The work day starts with our geochemistry group meeting at 8:15. Here we discuss the station plan, or what cores or measurements we are going to take today, and which posts each member will work. Does that sound like a recipe for a disaster? Trying to corral a bunch of enthusiastic scientists yearning to get their samples may appear as a challenge, but everyone is, in reality, principally concerned with working together and not impeding the work flow. There follows a day of cutting cores, extracting samples, and analyzing extracted pore water. As part of the biogeochemistry group we are creating profiles for the pore water chemistry, which consist of is the dissolved iron content contrasting the dissolved sulfide content, the pH, Eh, dissolved inorganic carbon, alkalinity, and the presence of certain nutrients in the water such as silica, ammonium, and phosphate. All of these individual aspects together characterize the core from a geochemical perspective, but one of the most interesting facets of being on a multidisciplinary research vessel is seeing the interaction between different scientific fields.
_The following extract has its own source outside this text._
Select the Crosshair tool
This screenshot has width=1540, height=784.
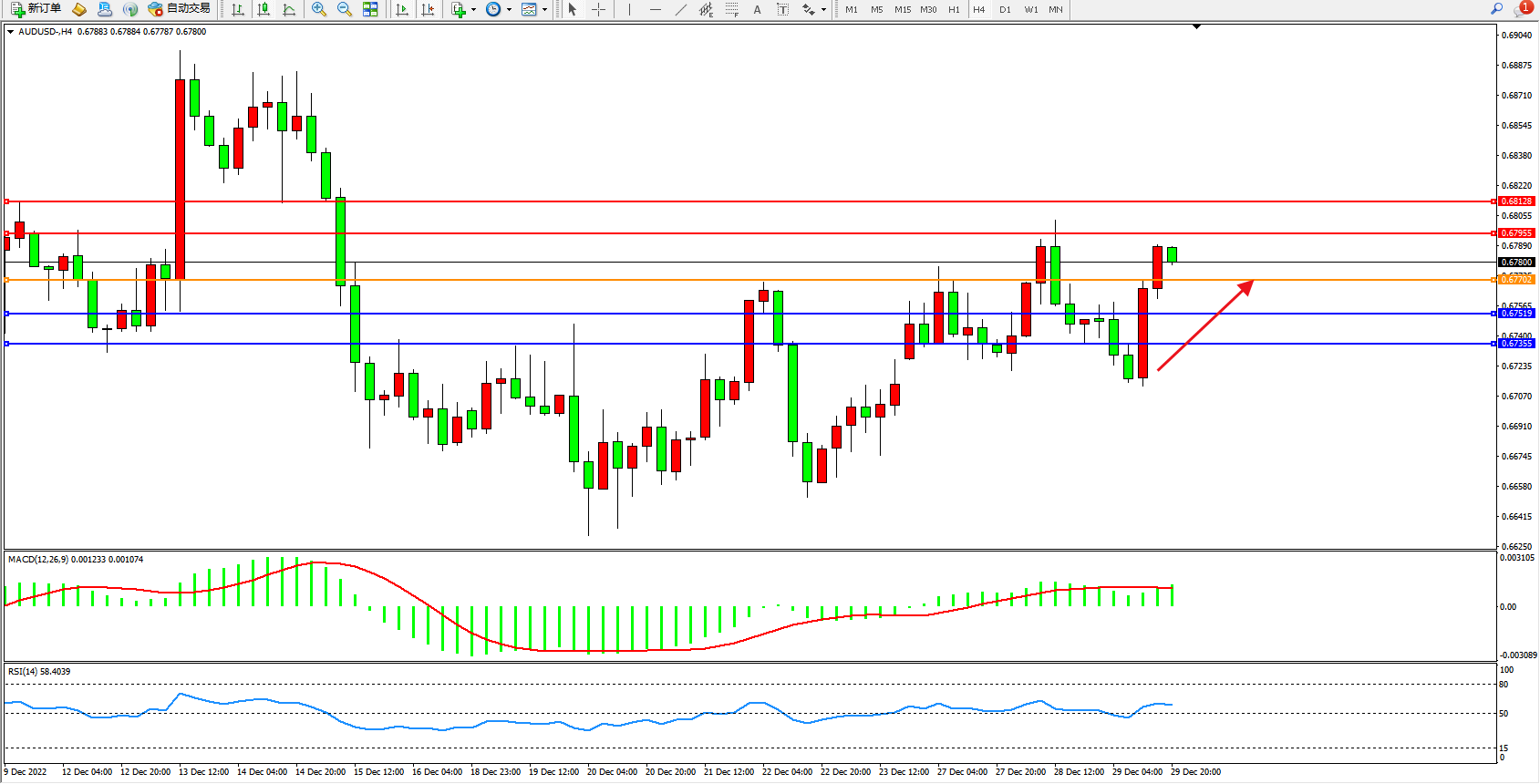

For example, I am the group member focused on the sulfide content and got to see first hand how the presence of monosulfides, which appear as black, smudgy looking areas on the core, are actually the transition zone between dissolved iron and dissolved sulfide.  That crossover is only one of many; our weekly scientific meetings in the conference room involve discourse about the interplay of geochemical signals and microbiology, sedimentology and how they are the results of sedimentation from the water column as revealed by seismic imaging. The geochemistry, microbiology, sedimentology, water column, and geophysics groups are each a member of one comprehensive expedition attempting to decipher the working of the marine world.  

Now, I, a young college student from Oklahoma who has never been on a ship before, get to experience this wonderful, enlightening and ever educational experience each day and end it with a refreshing pause as the sun dips below the horizon. I am still waiting for the flash of green though!